- SUPPLIED TEXT -
══════════════════════════════
Room Management System - Input Stage part 1



As mentioned before, for our demonstration unit I am using push buttons S1 to S18 to simulate the sensor switches and the button to set a room to “priority Off”. For time being the needed 5V supply is coming from our Arduino board, feeding through the switches into the parallel input pins of our CD4024B shift registers with a 10K resistor parallel to ground. This pull down resistor is needed to drain the remaining current when the button is released not to give the shift register still the impression the switch is pressed while the remaining current stays floating or is not draining fast enough. The ground goes also back to 1 of the Arduino's GND pins. The first shift register is connected with the latch pin, clock pin and data pin to the digital input pins 2, 3, and 4 of our Arduino board.
You may have noticed that I am not connecting the shift register pins continuously to the switches. In fact the routing is as followed:

Shift register 1        Shift register 2        Shift register 3

PI 1 to S1              PI 1 to S9              PI 1 to S17
PI 2 to S2              PI 2 to S10            PI 2 to S18
PI 3 to S3              PI 3 to S11            PI 3 to R19
PI 4 to S4              PI 4 to S12            PI 4 to R20
PI 8 to S5              PI 8 to S13            PI 8 to R21
PI 7 to S6              PI 7 to S14            PI 7 to R22
PI 6 to S7              PI 6 to S15            PI 6 to R23
PI 5 to S8              PI 5 to S16            PI 5 to R24

Simple reason for is if we want to design our circuit board a little later we like to have as many direct routes as any possible to avoid a large amount of jumpers.

Enough theories for now, lets start putting it together:

We start with connecting our power supply. The Arduino 5V pin connects to the red bus on the breadboard and since we have three of them we bridge them all together. The same goes for the negative. We connect one of the Arduino GND pins to the blue bus. Here we need to bridge only the first two breadboards.



Next we are mounting the 18 push buttons and connect 1 pin of each button with 5V bus. Try to keep this short connections as short as possible since we will have quite a few jumpers running across the boards. Now we start with our input shift registers (3 x CD4021B).
══════════════════════════════
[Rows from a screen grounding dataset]

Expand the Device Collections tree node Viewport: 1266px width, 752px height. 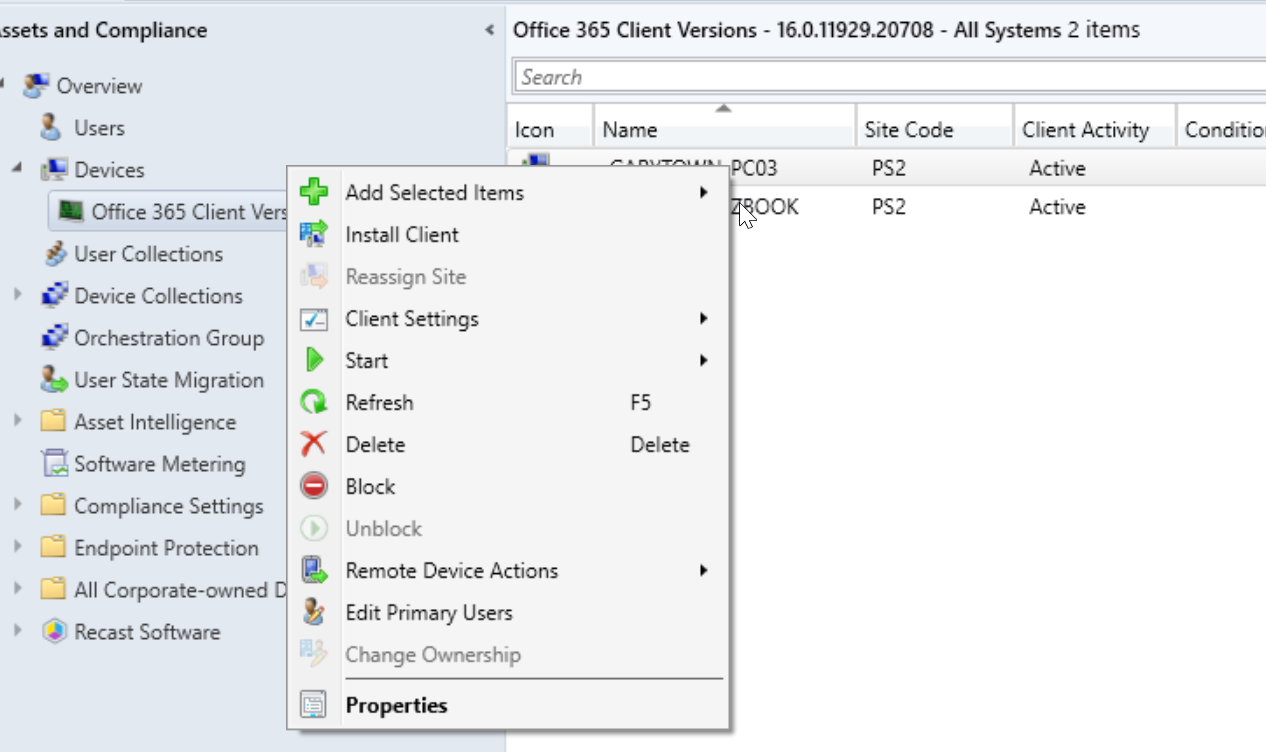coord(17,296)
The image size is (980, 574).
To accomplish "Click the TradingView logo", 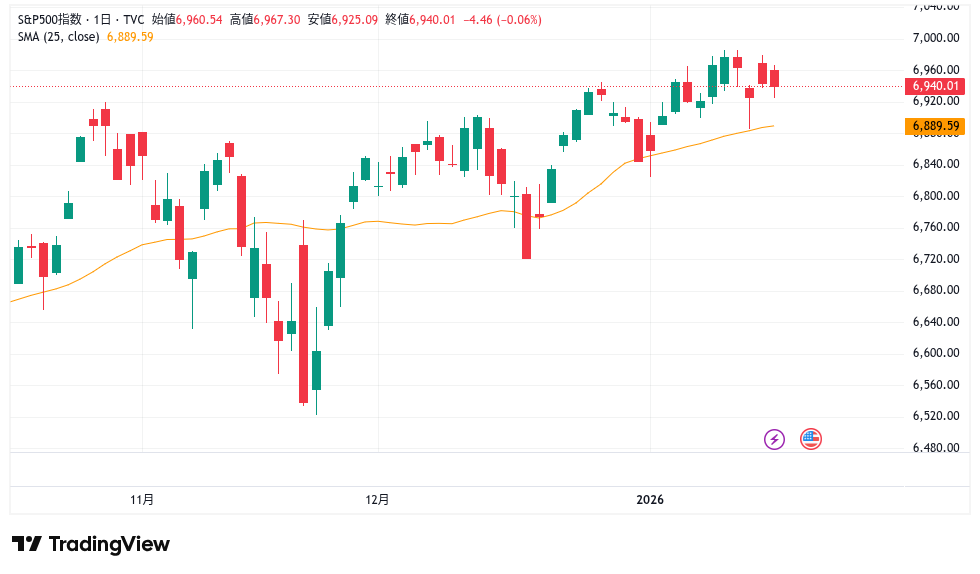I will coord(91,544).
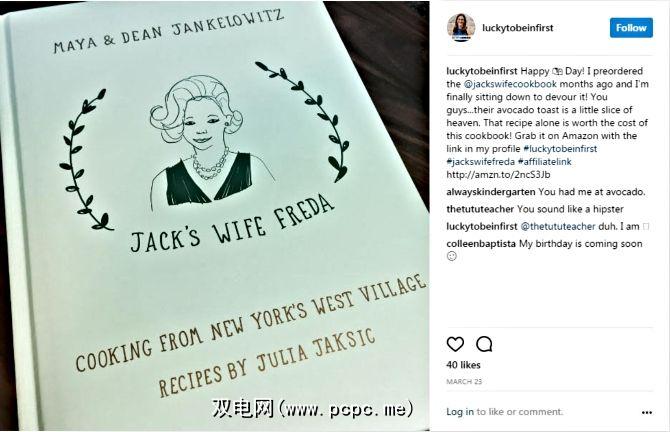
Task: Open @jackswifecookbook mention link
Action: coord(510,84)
══════════════════════════════
- WHAT TO WORK ON -
Can you repeat the room management tutorial word for word, from "Simple reason for" to "amount of jumpers."?

- TASK RESULT -
Simple reason for is if we want to design our circuit board a little later we like to have as many direct routes as any possible to avoid a large amount of jumpers.